One step closer to the treatment of osteoporosis, the researchers reached The research team identified the hormone CCN3 (brain-derived cellular communication network factor 3), while trying to understand why the bones of breastfeeding women do not break down, despite the body’s calcium needs they increase.
According to research published in Nature (“A maternal brain hormone that builds bone“), it was found that the neurons of nursing mothers secrete the hormone CCN3 and that this hormone protects their bone health. In fact, after research in female and male mice, an increase in bone strength and density was found after administration of the hormone CCN3
In addition, the hormone increased the healing of bone fractures in old mice, accelerating bone regeneration at a rate comparable to that of a young mouse.
“We have never been able to achieve this kind of healing with any other strategy,” researcher Thomas Ambrosi, an assistant professor at the University of California-Davis, said in a press release. “We are excited about the possibility of following the hormone’s behavior and applying it to other problems, such as cartilage regeneration,” he said.
Women are at high risk of osteoporosis during menopause due to a decrease in estrogen, which among other things promotes bone growth, reported researchers who discovered CCN3 in a small region of the brain of lactating female mice.
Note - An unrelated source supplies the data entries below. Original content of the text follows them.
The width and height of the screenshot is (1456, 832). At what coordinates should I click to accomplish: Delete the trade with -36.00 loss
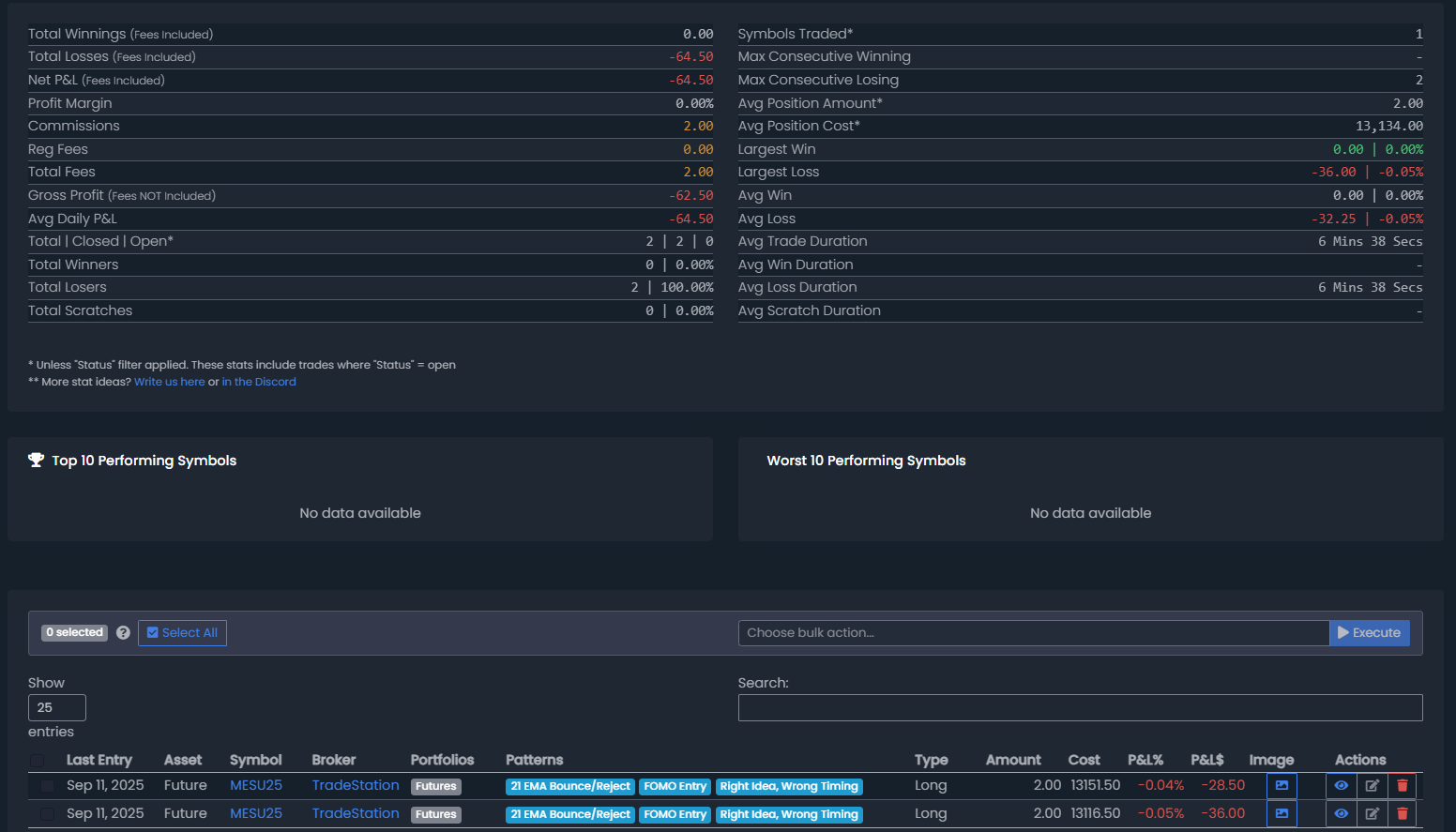point(1402,814)
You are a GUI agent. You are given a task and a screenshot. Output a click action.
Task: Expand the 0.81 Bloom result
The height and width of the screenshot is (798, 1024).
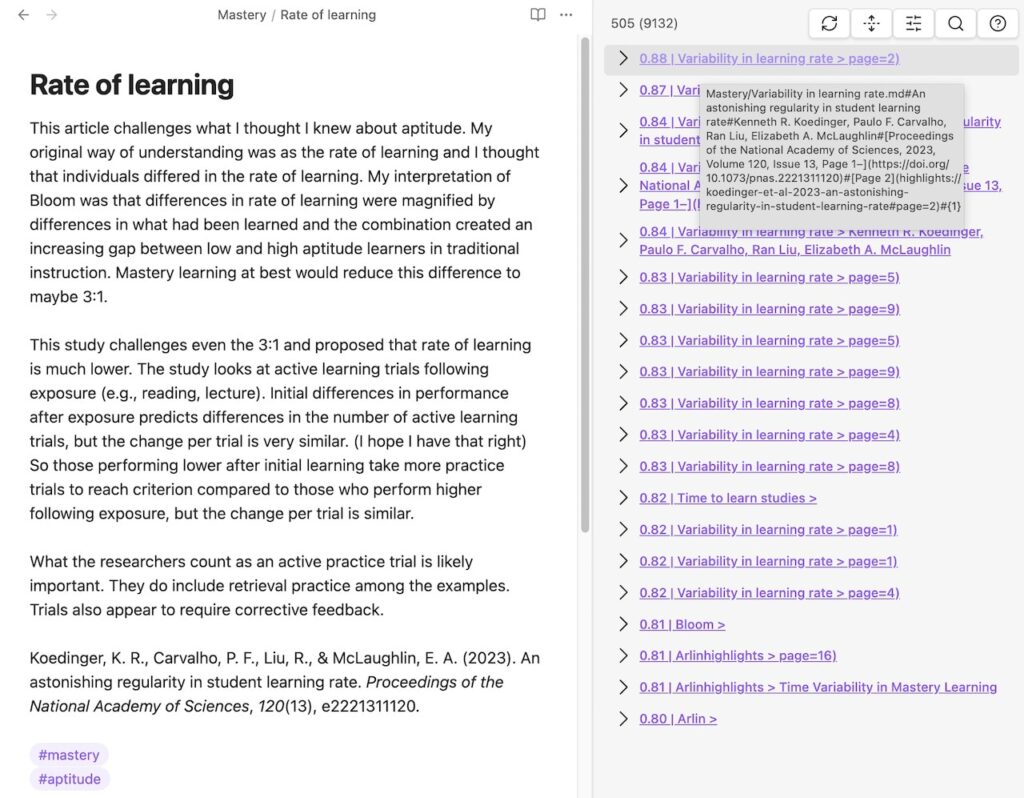tap(624, 625)

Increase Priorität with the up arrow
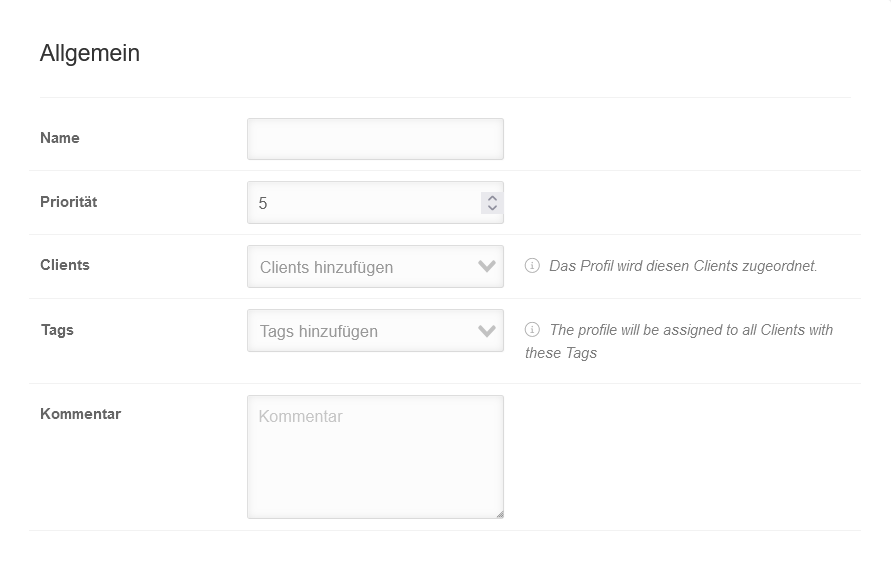(x=492, y=197)
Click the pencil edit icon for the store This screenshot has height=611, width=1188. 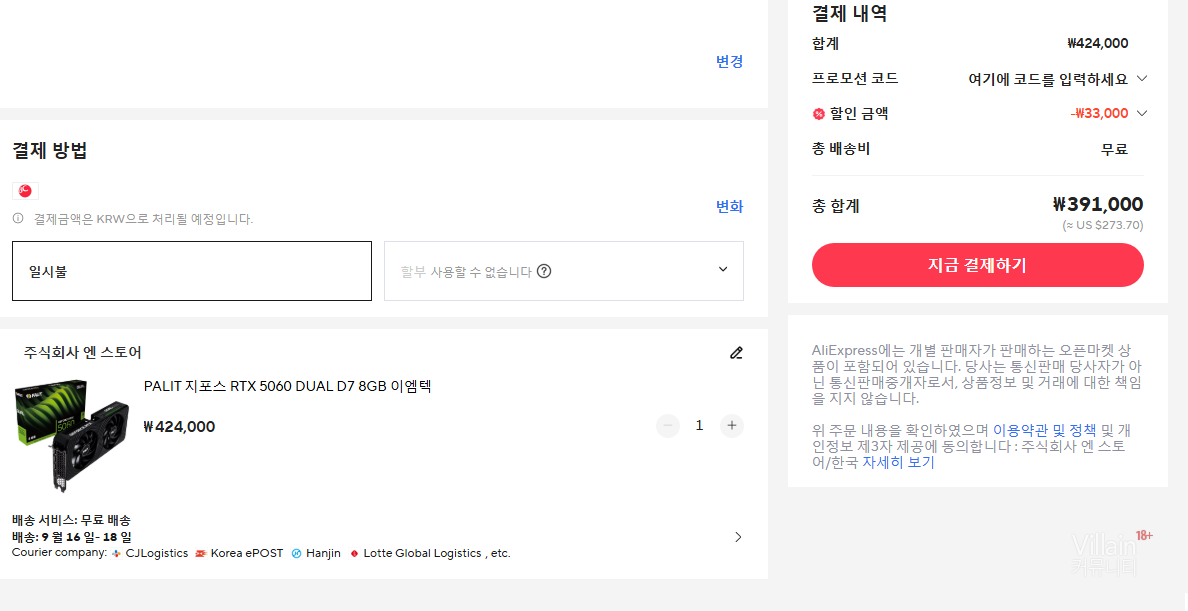[x=737, y=352]
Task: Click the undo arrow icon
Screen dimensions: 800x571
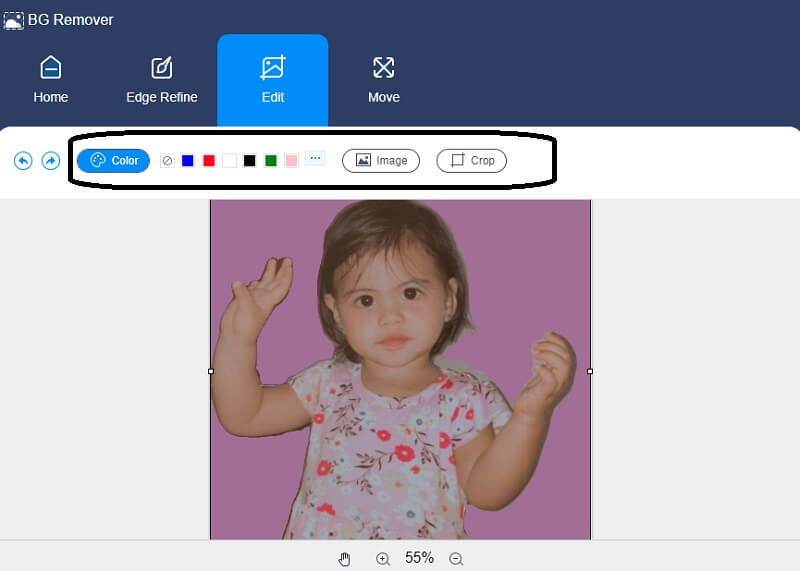Action: click(23, 160)
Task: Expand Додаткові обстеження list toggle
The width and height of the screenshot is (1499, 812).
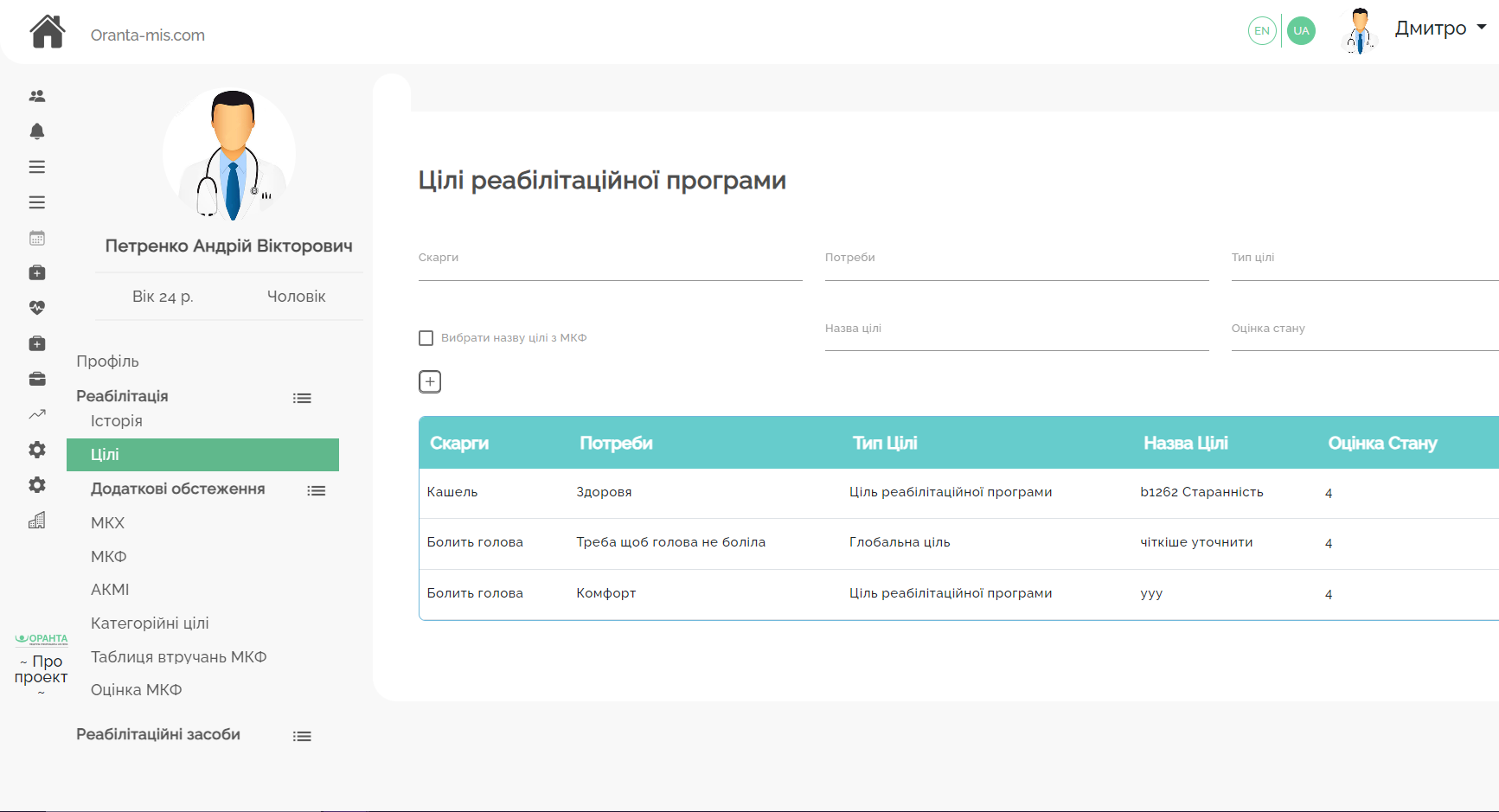Action: click(317, 491)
Without the production of the hormone, these lactating mice lost bone rapidly and their babies began to lose weight – indicating that the hormone played a prominent role in maintaining bone health.
The research team gave CCN3 a new name: Maternal Brain Hormone. They found that in some female mice that were very old or without estrogen, the hormone was able to more than double their bone mass.
The researchers plan to examine the hormone’s effectiveness in treating various bone conditions.
“Bone loss does not only occur in postmenopausal women, but often occurs in breast cancer survivors who take certain hormone blockers – in younger female champions – and in older men, whose relative survival rate is lower than that of women after from a hip fracture,” said lead researcher Holly Ingraham, a professor of cellular and molecular pharmacology at the University of California, San Francisco (UCSF). “It would be exciting if CCN3 could increase bone mass in all of these scenarios,” Ingraham concluded.